The demonstration that FOLFIRINOX combination chemotherapy improves response and survival over gemcitabine represents an important advance in the treatment of metastatic pancreatic cancer.5 More recently, the combination of gemcitabine and nab-paclitaxel has also proven to lead to better OS than gemcitabine monotherapy for this devastating malignancy.6 The 2 regimens have not been compared head-to-head, nor have biomarkers been identified which might guide patient selection for one or the other of these regimens; nonetheless, it seems likely that differences in DNA repair, drug metabolism, or expression of drug targets might contribute to the activity of the elements of these combination regimens in individual patients. Significant differences in the expression of human equilibrative nucleoside transporter-1, ribonucleoside reductase subunit M1, and excision repair cross-complementing gene-1 expression have been documented in pancreatic cancer, and are related to prognosis.31 In this context, our demonstration that docetaxel/irinotecan combination therapy has modest activity in treatment-naive metastatic pancreatic cancer may provide another option in future trials of pharmacogenomically determined therapy in this disease.
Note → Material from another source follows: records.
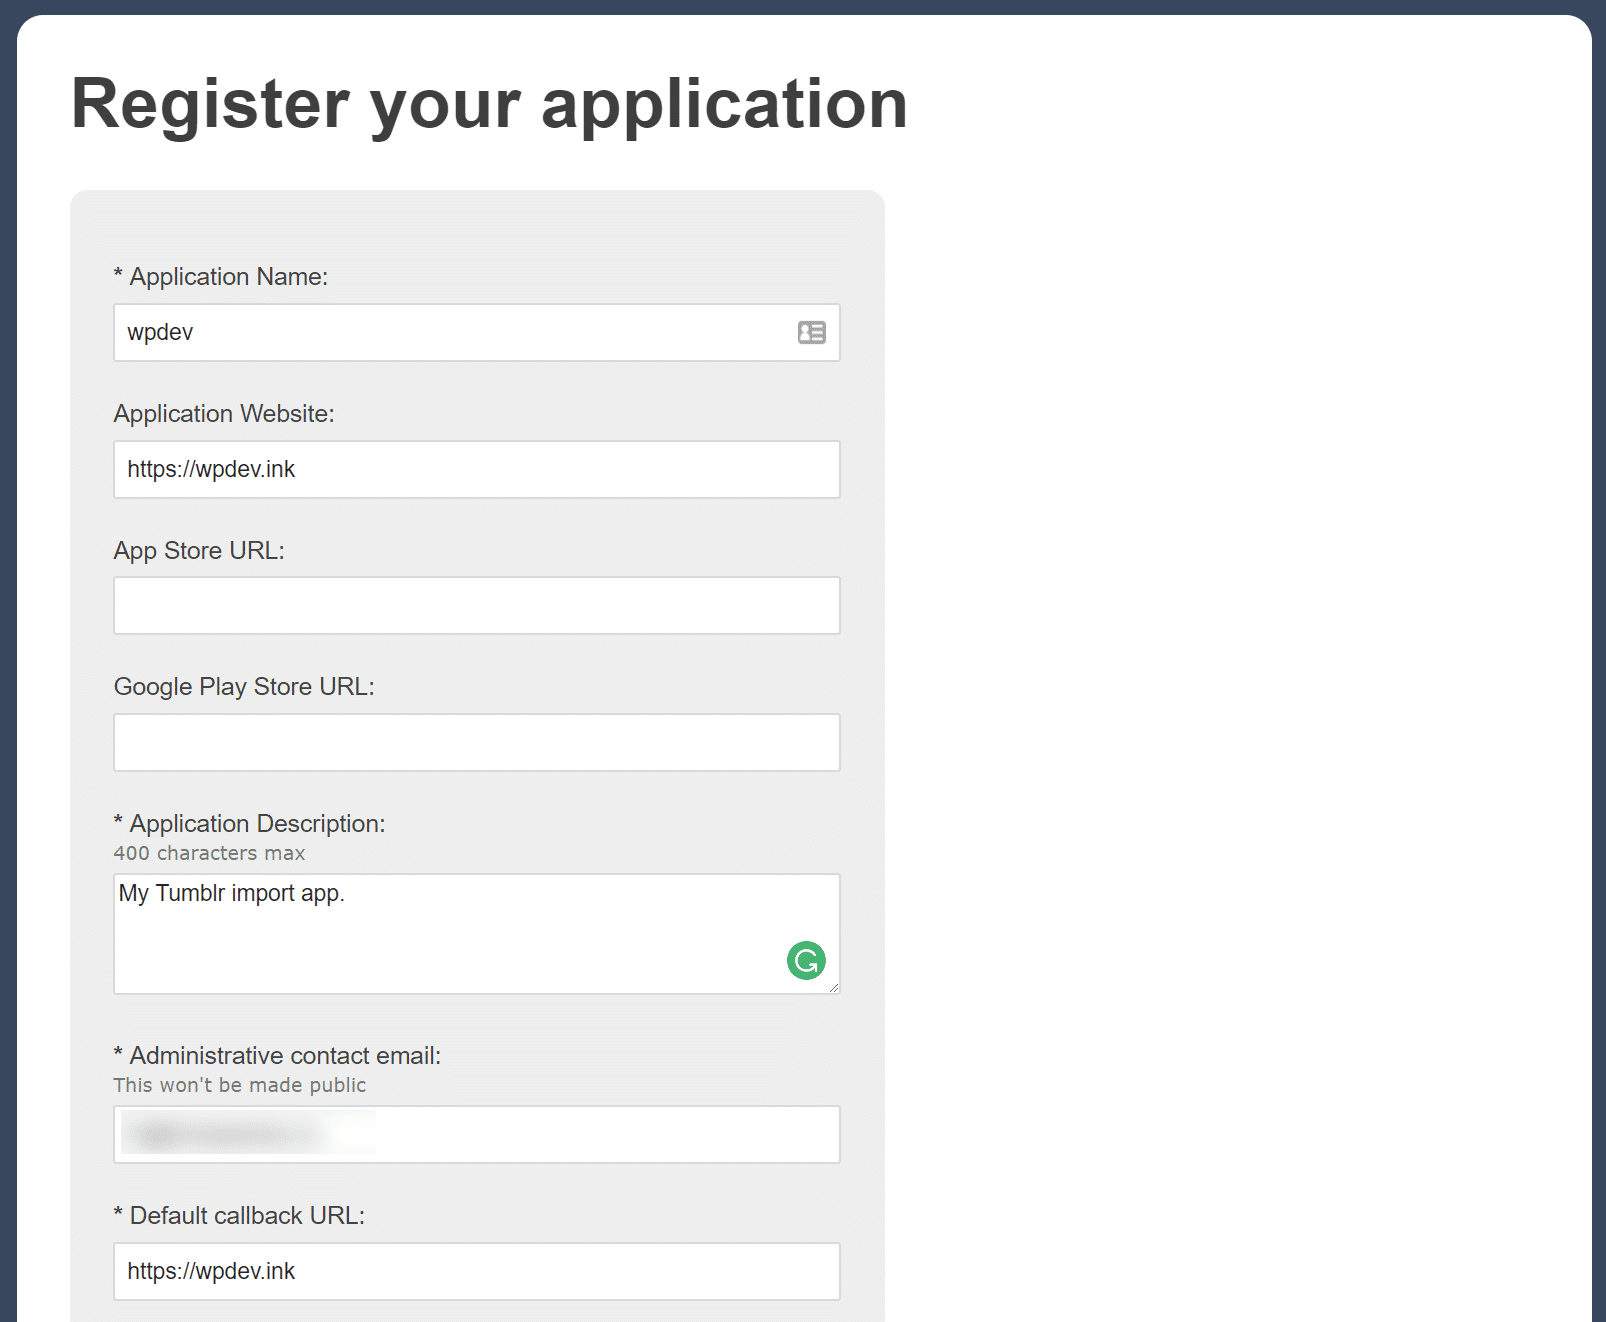Click the green Grammarly icon in the description box
Screen dimensions: 1606x1322
click(806, 960)
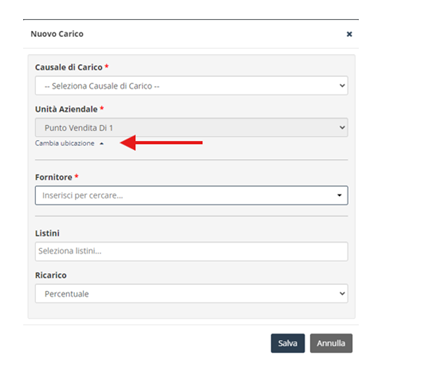Open the Ricarico Percentuale dropdown
Screen dimensions: 421x381
(x=191, y=293)
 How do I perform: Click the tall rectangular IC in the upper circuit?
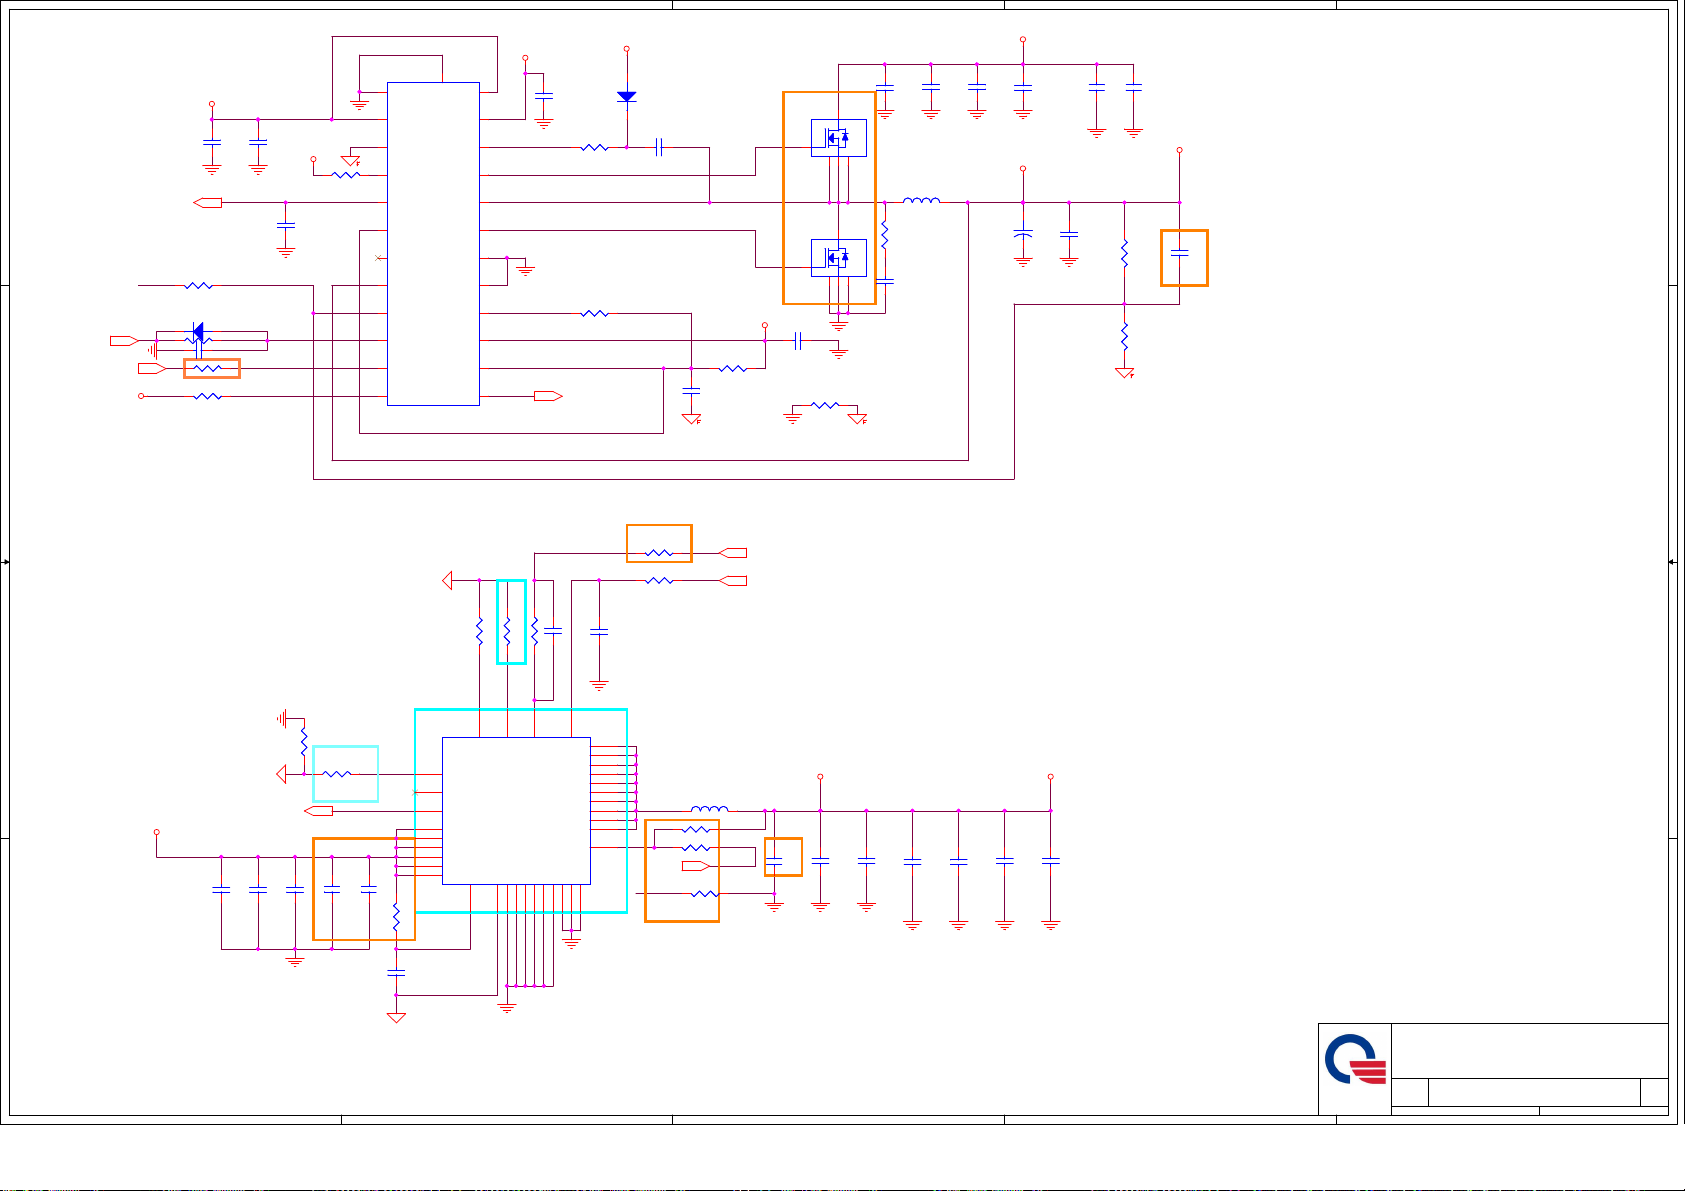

The primary endpoint of this study was response rate, and the response rates observed were low. Nonetheless, the rate of CA19-9 decline, time to progression, and survival results of the present study suggest activity. The median PFS of 3.9 and 4.5 months in Arms A and B, respectively, compare favorably to the historical experience with gemcitabine or gemcitabine/erlotinib.2,22 Diarrhea, neutropenic infection, and treatment-related death were observed in each arm of the study and median survivals were not equivalent to those achieved with FOLFIRINOX; thus, the regimen cannot be recommended in unselected patients outside of a clinical trial.
The median OS in the cetuximab arm seemed less favorable than the OS in Arm A. Given the small size of the current study, which was not powered for comparisons between the arms, conclusions regarding the significance of this observation cannot be drawn; possible explanations include differences in use of second-line therapy with gemcitabine or gemcitabine/erlotinib driven by investigator bias or the patients’ toxicity profiles, and chance. The possibility of accelerated disease progression following cetuximab withdrawal cannot be discounted. Such disease acceleration following discontinuation of an EGFR inhibitor has been described in non–small cell lung cancer.32
Docetaxel and irinotecan combination therapy produces a low objective response rate, and is associated with considerable toxicity. The regimen may add to treatment options for comparison in pharmacogenomically driven trial designs. The addition of cetuximab did not seem to add survival benefit to this regimen in this unselected patient population; addition of cetuximab may also have increased toxicity.
Supported by Grant CA-23318, awarded by the National Cancer Institute, DHHS; Bristol-Myers Squibb; Sanofi; and Pharmacia.
Dr Burtness reports having served as a consultant for Bristol-Myers Squibb, Sanofi-Aventis, Imclone, Lilly and Pharmacia. Dr Berlin reports having served as a consultant for Imclone and Lilly. Dr. Mitchell reports having served as a consultant for Sanofi-Aventis. Dr Benson reports having served as a consultant for Imclone, Lilly, Bristol-Myers Squibb, and Sanofi-Aventis. The remaining authors declare no conflicts of interest.